Na koniec nieco o funkcjach dodatkowych. Na klawiaturze znajdują się przyciski multimedialne, takie jak: głośniej, ciszej, pauza, play, dalej, wstecz, wyłącz dźwięk oraz blokada klawisza Windows. Są też 4 funkcje oznaczone jako 1x, 2x, 4x i 8x. Służą one do „powielania akcji”, w praktyce oznacza to, że po uruchomieniu tej opcji wciśnięty klawisz zostanie powtórzony tyle razy, ile widnieje to na klawiszu. Załóżmy, że mamy włączone powielanie razy 8 i wciskamy, będąc w notatniku, klawisz z literką „W”, wtedy z automatu wynik, jaki ukaże się naszym oczom, to „WWWWWWWW”. Osobiście nie znalazłem żadnego praktycznego zastosowania tej funkcji, ale kto wie – ile osób, tyle pomysłów.

Podsumowanie

Cooler Master NovaTouch TKL to na pewno ciekawa i nietuzinkowa konstrukcja. Wyróżnia się z tłumu przede wszystkim zastosowaniem hybrydowych przełączników Topre i mimo, że nie jest to pierwsza tego typu klawiatura na świecie, wprowadza swego rodzaju powiew świeżości na rynku.
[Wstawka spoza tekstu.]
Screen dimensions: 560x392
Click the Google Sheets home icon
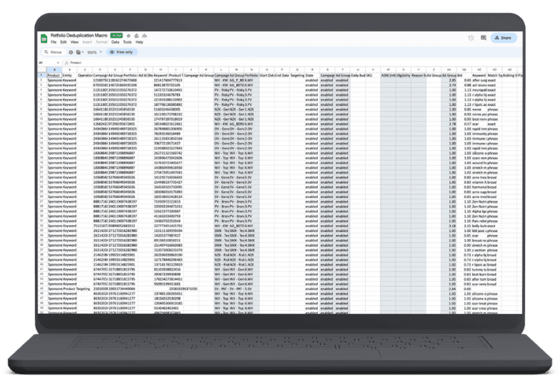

Na pochwałę zasługuje bez wątpienia wykonanie oraz jakość użytych materiałów – te stanowią klasę samą w sobie. Jest to produkt, który powinien trafić w gusta osób, które w ciągu dnia dużo piszą i są zwolennikami liniowej charakterystyki wciskanych klawiszy, a po pracy lubią rozegrać kilka porządnych partyjek w ulubioną grę. W takich warunkach NovaTouch czuje się jak przysłowiowa ryba w wodzie. Plusem dla wielu osób może też być kompaktowy rozmiar będący skutkiem braku pada numerycznego, dzięki czemu klawiatura – zwłaszcza podczas grania – zyskuje na ergonomii, ponieważ ręce są bliżej siebie, gdy korzystamy z myszki i klawiatury jednocześnie. Na minus zaliczyć trzeba nieszczęsną końcówkę kabla, która jest poprowadzona pod kątem 90 stopni, a także fakt, że z powodu dość wysokiej obudowy trzeba przyzwyczaić do tej klawiatury nasze nadgarstki. Najbardziej boli jednak cena, gdyż ta wynosi niemal 600 zł, co jest bardzo dużą kwotą  za klawiaturę o w sumie podstawowej funkcjonalności.